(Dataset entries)
^^^^
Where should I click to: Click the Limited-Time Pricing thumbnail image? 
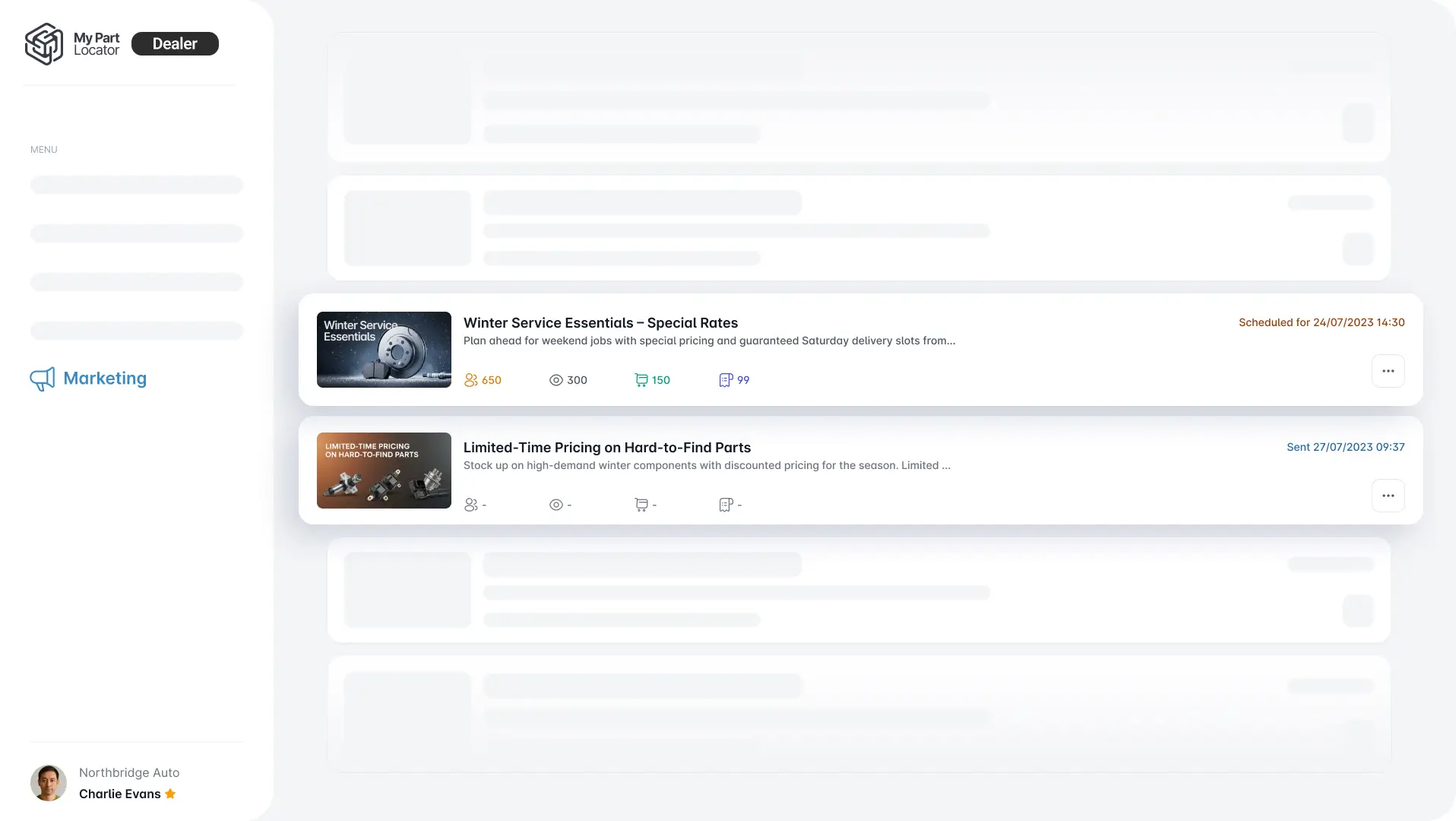coord(384,471)
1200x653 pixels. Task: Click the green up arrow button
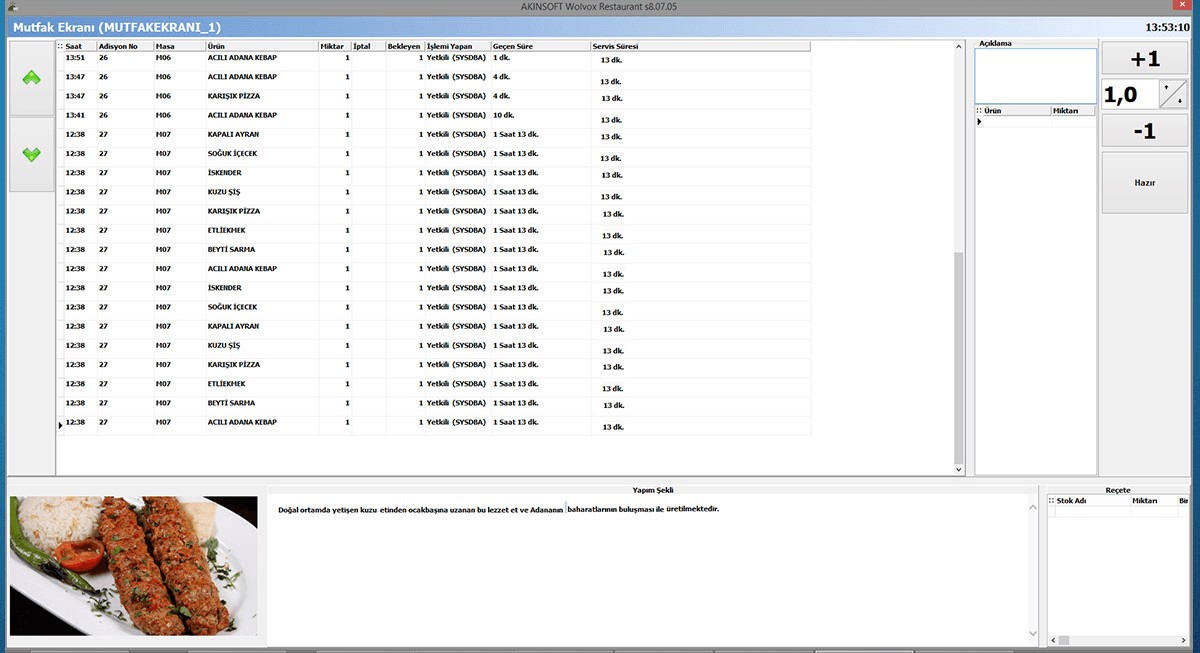pyautogui.click(x=31, y=79)
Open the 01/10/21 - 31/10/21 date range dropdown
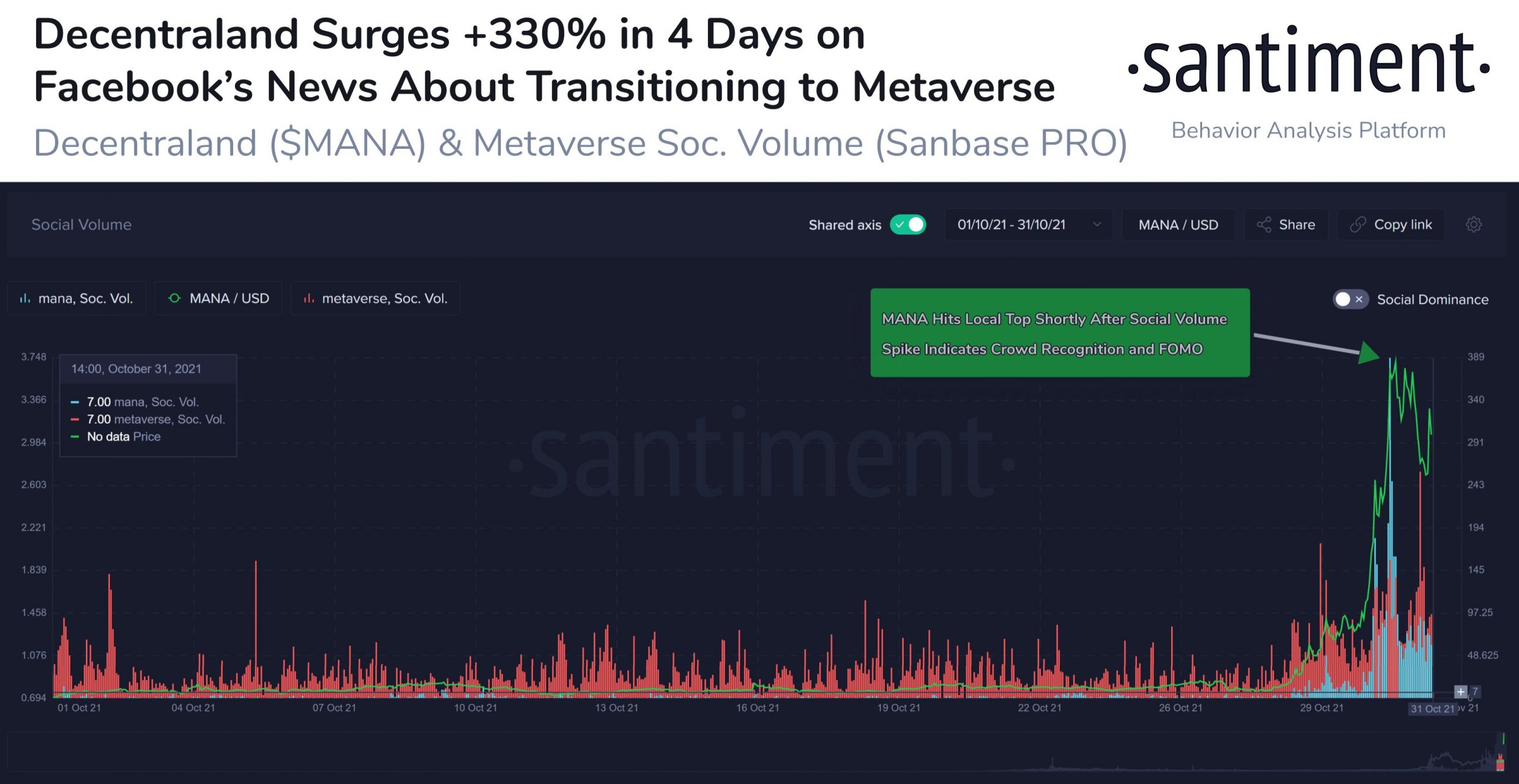Viewport: 1519px width, 784px height. click(x=1011, y=225)
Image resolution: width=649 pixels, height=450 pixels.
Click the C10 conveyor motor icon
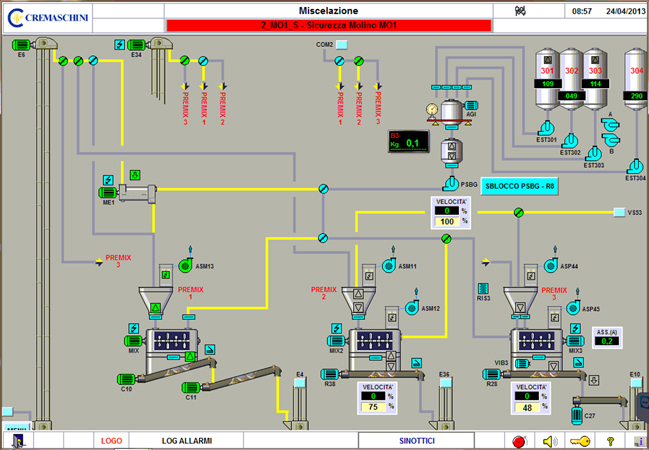(x=126, y=375)
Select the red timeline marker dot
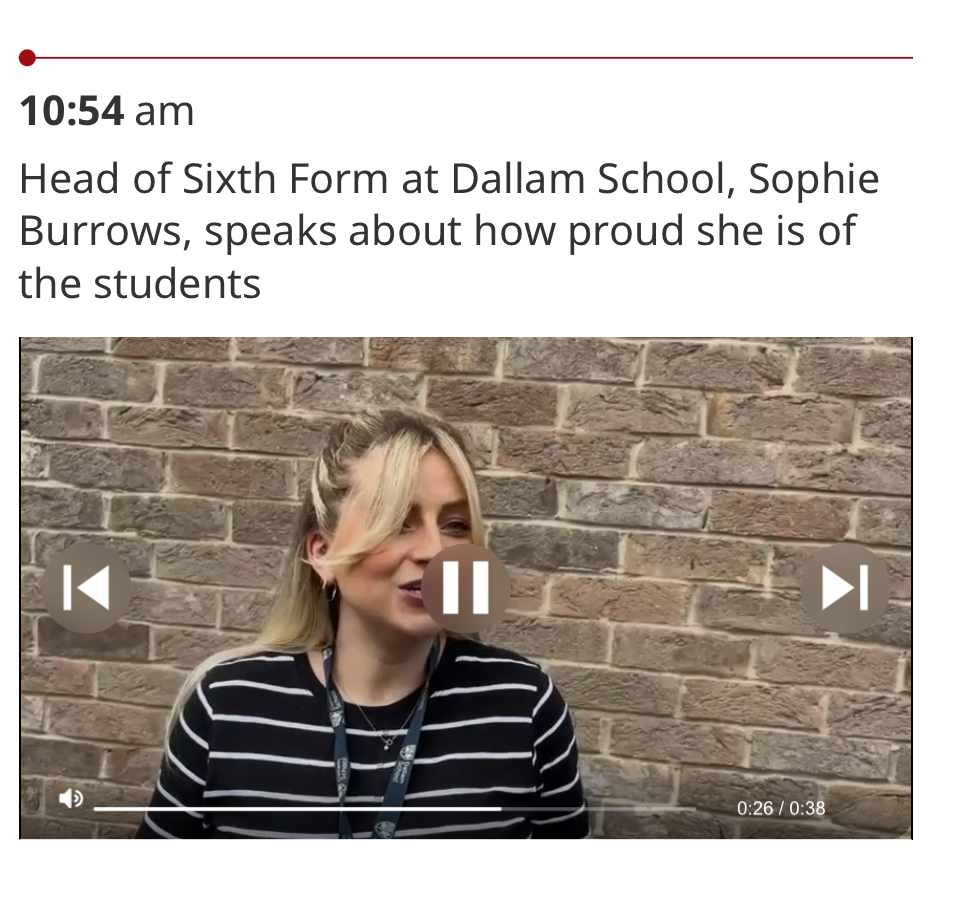The height and width of the screenshot is (915, 960). point(27,58)
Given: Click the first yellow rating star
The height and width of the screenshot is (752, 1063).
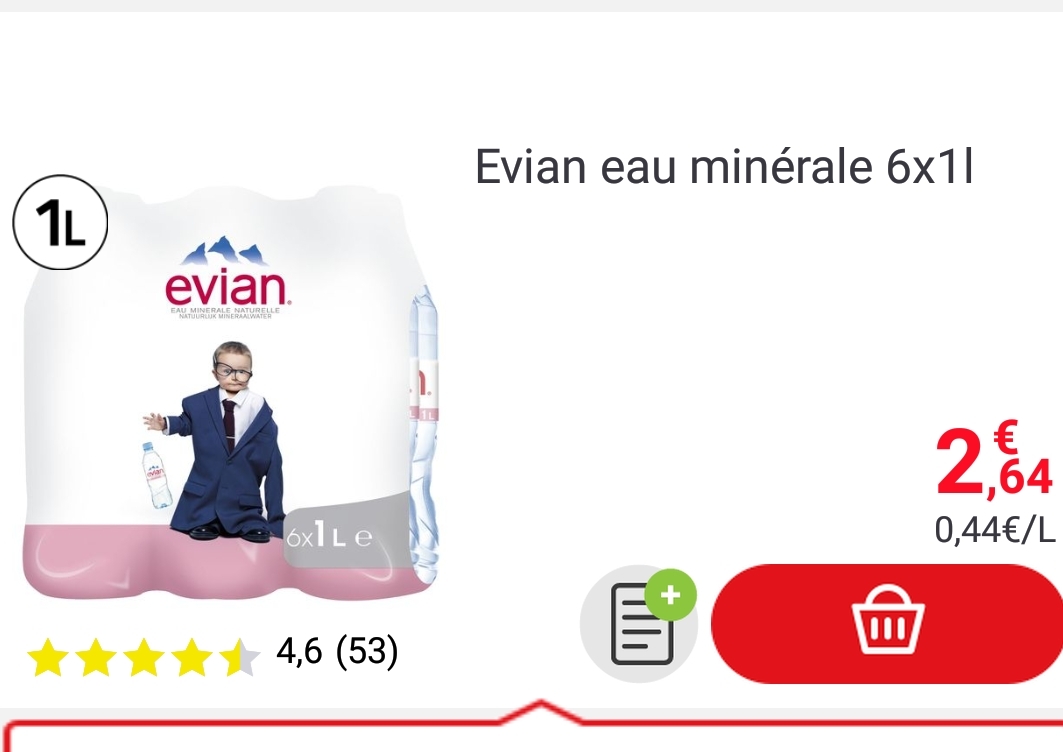Looking at the screenshot, I should [48, 657].
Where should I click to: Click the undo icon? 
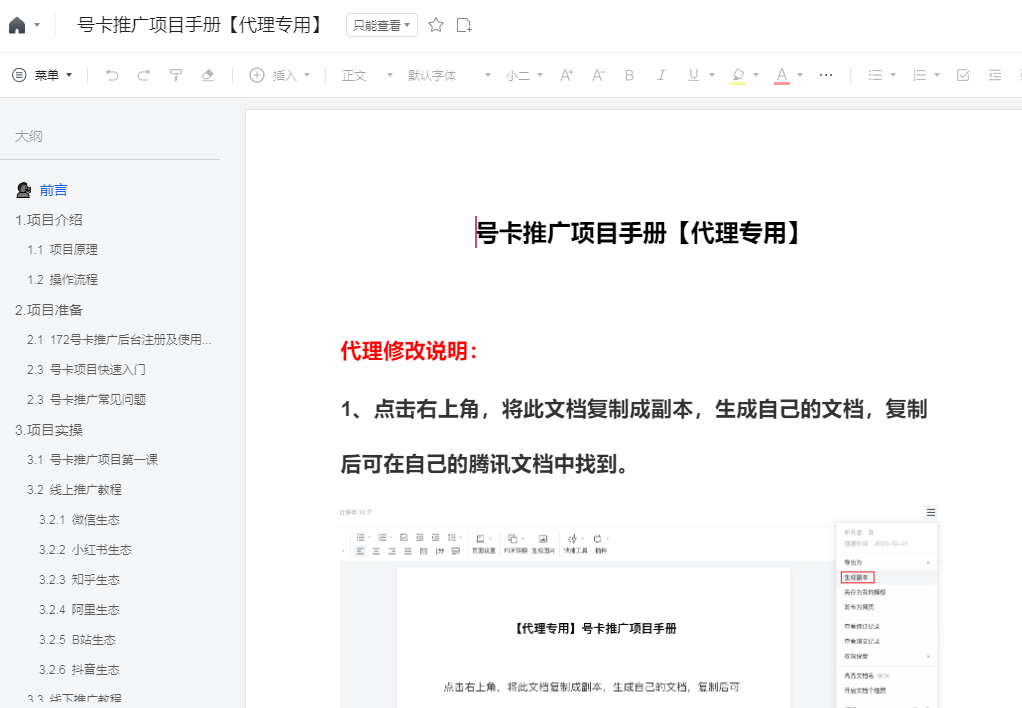tap(111, 74)
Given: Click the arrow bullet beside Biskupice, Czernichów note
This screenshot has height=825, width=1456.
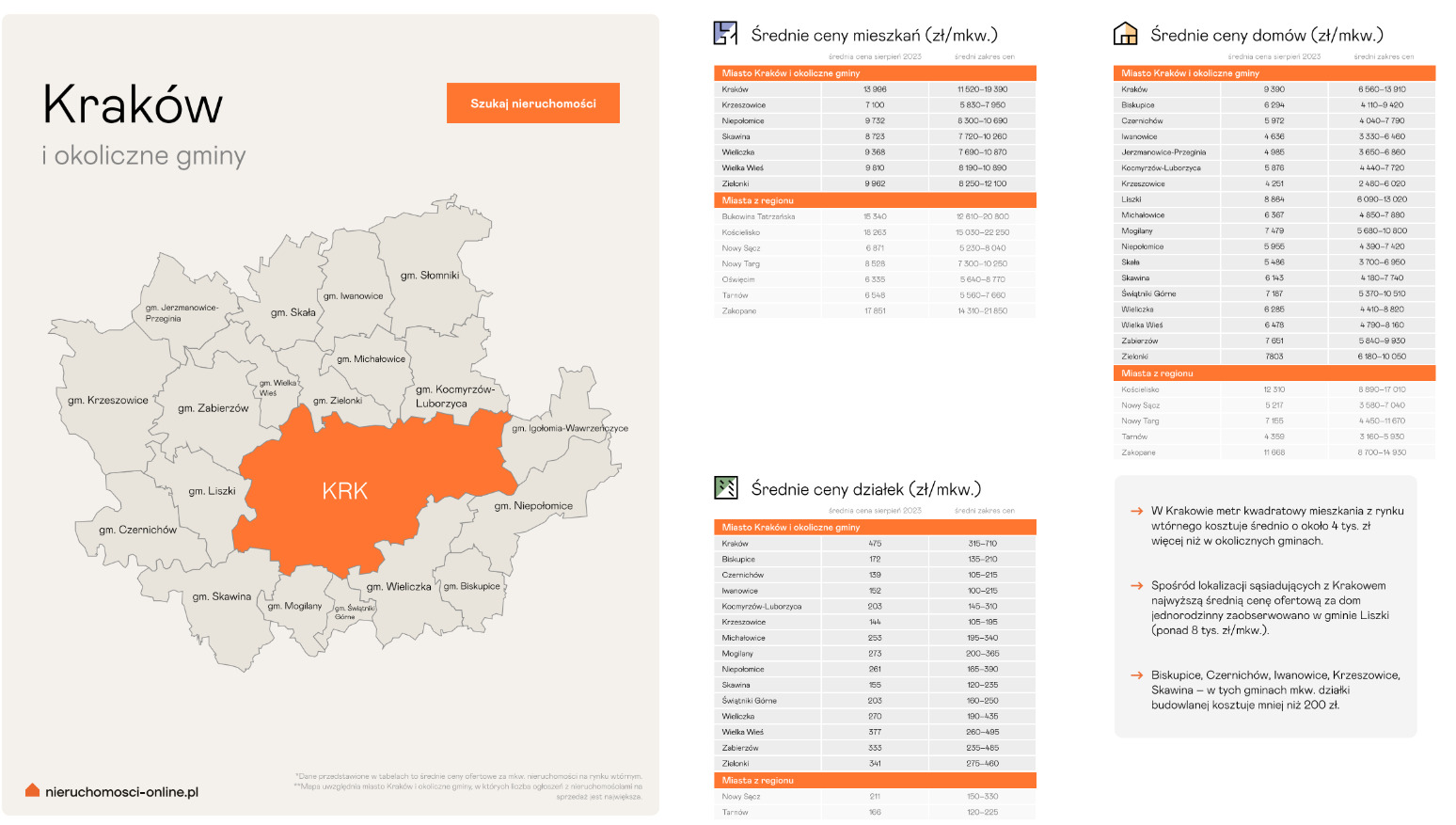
^^^^
### WORK ORDER
Only the number is wanted: how many lines in the entries above include the word "Given"?

### SOLUTION TO THIS PROBLEM
2